Effects of A. phagocytophilum infection on apoptosis pathways in human cells. (A) Effects of A. phagocytophilum infection on apoptosis in human neutrophils. A. phagocytophilum secretes the bacterial Type IV secretion system (T4SS) substrate Ats-1 that reaches the mitochondria, inhibiting cytochrome c release, inhibits Bax translocation into the mitochondria, and induces the expression of anti-apoptotic factors. Granulocyte macrophage colony-stimulating factor (GM-CSF)/cytokine stimulation of neutrophils results in activation of the Janus kinase/signal transducers and activators of transcription (JAK/STAT) pathway, resulting in the increase of Mcl-1protein levels and bacterial viability.
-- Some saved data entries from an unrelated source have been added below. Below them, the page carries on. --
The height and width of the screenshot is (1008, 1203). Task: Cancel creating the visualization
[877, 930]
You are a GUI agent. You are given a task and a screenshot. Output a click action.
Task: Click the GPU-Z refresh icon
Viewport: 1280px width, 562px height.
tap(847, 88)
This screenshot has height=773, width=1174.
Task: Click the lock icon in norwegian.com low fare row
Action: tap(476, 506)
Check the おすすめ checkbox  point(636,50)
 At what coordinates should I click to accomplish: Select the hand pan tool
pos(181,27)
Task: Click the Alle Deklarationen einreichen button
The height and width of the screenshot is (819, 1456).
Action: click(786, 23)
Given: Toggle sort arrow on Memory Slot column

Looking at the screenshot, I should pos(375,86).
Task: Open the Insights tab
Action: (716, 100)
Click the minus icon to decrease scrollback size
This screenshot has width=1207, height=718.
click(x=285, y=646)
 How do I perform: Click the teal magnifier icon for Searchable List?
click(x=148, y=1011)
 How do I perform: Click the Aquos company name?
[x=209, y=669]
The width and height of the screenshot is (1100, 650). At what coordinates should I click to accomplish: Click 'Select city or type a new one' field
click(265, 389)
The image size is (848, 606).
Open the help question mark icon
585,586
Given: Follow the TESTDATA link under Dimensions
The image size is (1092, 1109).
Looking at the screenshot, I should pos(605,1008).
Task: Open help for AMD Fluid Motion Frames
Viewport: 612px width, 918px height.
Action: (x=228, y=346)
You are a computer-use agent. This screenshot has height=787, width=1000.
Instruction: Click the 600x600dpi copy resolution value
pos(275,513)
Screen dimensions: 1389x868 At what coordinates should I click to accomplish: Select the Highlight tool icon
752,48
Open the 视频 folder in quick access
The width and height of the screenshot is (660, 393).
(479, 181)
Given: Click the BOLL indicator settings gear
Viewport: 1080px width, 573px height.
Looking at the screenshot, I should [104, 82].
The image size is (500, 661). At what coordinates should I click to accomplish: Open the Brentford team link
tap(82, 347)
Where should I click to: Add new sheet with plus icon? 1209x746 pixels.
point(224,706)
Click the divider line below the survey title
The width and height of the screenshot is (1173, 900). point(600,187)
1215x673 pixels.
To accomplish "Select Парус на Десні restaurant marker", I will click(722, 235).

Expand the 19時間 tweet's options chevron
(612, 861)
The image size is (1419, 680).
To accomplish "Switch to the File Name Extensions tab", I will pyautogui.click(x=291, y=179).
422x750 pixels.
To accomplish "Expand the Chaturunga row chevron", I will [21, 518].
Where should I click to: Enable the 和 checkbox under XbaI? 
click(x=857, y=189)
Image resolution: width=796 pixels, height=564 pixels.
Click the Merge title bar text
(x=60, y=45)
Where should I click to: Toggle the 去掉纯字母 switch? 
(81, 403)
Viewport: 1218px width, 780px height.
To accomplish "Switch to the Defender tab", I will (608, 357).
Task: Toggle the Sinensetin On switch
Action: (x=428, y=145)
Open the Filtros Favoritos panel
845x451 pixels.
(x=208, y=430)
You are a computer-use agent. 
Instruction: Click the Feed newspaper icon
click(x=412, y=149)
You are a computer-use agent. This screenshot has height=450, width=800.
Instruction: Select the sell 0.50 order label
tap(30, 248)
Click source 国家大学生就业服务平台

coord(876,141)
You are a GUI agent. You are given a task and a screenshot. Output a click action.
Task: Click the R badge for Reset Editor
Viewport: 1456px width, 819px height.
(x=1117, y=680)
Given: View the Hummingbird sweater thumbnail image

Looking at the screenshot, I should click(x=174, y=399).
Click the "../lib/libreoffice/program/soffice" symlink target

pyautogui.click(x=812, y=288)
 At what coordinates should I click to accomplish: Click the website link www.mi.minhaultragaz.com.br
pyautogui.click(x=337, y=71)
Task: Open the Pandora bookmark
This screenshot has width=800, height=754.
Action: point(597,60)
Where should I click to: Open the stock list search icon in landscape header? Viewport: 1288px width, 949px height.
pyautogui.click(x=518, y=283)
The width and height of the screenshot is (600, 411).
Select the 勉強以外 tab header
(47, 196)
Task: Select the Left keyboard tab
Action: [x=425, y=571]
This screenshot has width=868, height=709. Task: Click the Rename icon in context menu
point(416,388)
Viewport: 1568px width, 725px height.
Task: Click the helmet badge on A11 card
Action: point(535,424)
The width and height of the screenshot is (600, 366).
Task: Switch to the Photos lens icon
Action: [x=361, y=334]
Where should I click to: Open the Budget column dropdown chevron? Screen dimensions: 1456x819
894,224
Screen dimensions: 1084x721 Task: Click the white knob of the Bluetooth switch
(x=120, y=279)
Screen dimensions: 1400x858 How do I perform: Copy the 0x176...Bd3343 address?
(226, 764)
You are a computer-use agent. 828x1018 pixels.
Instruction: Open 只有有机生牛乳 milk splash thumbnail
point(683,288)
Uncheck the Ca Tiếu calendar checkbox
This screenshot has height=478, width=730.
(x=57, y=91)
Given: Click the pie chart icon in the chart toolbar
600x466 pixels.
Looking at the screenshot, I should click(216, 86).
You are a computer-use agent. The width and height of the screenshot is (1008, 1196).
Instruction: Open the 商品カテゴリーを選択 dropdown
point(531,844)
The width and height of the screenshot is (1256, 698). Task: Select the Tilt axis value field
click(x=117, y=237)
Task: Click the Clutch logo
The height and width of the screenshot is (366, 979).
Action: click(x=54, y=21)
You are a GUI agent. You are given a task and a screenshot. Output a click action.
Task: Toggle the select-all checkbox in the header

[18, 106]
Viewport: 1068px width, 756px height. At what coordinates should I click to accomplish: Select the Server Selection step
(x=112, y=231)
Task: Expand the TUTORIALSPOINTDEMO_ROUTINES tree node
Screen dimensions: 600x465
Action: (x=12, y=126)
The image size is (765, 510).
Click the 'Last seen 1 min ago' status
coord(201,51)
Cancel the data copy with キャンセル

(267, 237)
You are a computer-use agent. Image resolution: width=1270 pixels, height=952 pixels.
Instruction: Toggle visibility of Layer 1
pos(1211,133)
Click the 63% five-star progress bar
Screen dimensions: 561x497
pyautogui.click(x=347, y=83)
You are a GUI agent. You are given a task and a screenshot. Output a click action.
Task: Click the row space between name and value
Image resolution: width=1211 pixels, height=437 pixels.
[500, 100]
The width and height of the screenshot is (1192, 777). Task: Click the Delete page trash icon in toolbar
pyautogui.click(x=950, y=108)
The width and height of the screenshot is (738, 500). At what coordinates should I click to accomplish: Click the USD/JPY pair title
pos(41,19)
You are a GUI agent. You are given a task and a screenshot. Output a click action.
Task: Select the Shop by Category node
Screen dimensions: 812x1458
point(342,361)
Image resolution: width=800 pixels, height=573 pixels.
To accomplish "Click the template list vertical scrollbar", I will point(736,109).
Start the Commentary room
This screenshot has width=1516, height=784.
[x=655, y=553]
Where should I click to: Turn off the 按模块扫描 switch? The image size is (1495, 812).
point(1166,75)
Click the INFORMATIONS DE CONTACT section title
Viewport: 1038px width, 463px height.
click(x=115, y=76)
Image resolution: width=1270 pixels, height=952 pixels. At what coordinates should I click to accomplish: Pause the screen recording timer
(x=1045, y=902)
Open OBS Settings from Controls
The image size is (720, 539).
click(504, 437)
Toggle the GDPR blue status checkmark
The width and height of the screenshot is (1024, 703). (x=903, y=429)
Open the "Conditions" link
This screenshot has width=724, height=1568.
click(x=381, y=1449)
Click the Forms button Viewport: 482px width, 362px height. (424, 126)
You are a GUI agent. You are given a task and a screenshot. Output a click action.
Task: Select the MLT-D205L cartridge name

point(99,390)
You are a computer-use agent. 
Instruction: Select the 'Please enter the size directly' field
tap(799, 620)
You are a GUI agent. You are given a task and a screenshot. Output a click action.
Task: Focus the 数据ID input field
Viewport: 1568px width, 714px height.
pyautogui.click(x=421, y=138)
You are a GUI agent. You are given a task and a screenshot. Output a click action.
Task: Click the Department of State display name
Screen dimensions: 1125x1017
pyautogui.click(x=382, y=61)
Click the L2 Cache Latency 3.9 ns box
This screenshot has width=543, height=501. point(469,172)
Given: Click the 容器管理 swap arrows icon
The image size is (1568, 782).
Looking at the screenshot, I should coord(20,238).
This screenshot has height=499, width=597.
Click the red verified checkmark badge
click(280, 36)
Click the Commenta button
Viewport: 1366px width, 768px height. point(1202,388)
The bcl-2 gene is activated, X-linked inhibitor of apoptosis protein (XIAP) degradation induced, and caspase-3 activation blocked. phosphoinositide kinase-3/protein kinase B (PI3K/AKT) kinases and IL-8 secretion are activated, stimulating the recruitment of neutrophils; (B) Effects of A. phagocytophilum infection on apoptosis in HL-60 cells. Factors with anti-apoptotic effect up-regulated in infected cells include genes coding for P53 tumour suppressor mutant gene, molybdenum cofactor sulphurase, nucleolar protein 3 (NOL3), kallikrein 11, and fibroblast growth factor 18 (FGF18). The pregnancy-induced growth inhibitor is down-regulated in infected cells. The pro-apoptotic effect in infected cells is supported by up-regulation of the calmodulin-binding transcription activator 1 (CBTA-1), the heparan sulphate (glucosamine) OST, the human spinocerebellar ataxia type 8 (SCA8), follistatin, the cell growth regulator 19 (CGR19), and ceramide. The karyopherin (importin) beta 2 and the anti-apoptotic factors Bcl-2 and Bcl-2-like proteins are down-regulated in infected cells.